Different views of Jesus continue to be possible or even plausible, and on the historical level there can be legitimate disagreement about how best to interpret the evidence. But, although we cannot go back far enough to find a Jesus of history who is not already a Jesus of his interpreter’s faith or unbelief, we do have the pictures of Jesus as seen and experienced by apostolic Christianity.
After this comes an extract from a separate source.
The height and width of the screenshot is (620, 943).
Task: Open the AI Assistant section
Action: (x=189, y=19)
This book seeks to show that the Christ who emerges in the faith of the New Testament churches stands in a causal and organic continuity with Jesus of Nazareth.
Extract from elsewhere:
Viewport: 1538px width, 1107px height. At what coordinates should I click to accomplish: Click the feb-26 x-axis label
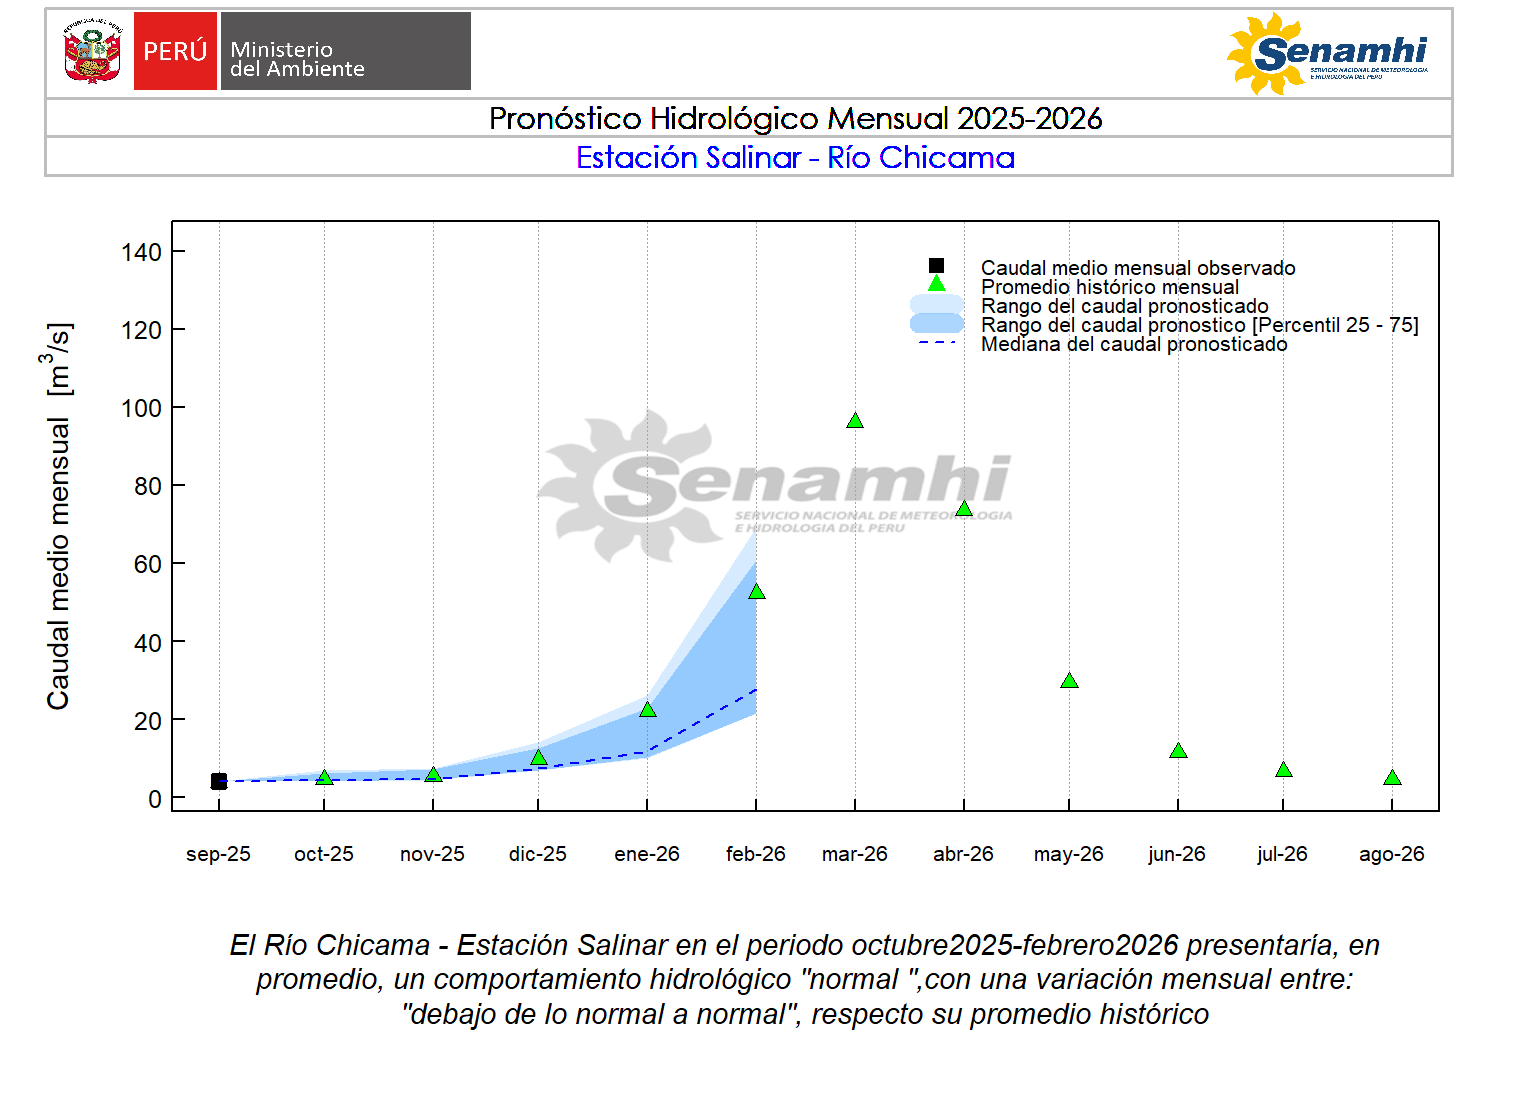coord(755,854)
“Almost always he is a fully human figure, born of human parents although divinely anointed to be king” (Pages 49–50)
“Jesus probably did use sacrificial symbolism to interpret his impending death” (Page 76)
“At least in some circles, a glorious high priestly figure was also expected” (Page 46)
“Neither a virginal conception nor a birth in Bethlehem are normally anticipated, as we saw in Chapter One.” (Page 50)
“the prediction of the destruction of the Temple is closely connected with his demonstration in the Temple” (Page 75)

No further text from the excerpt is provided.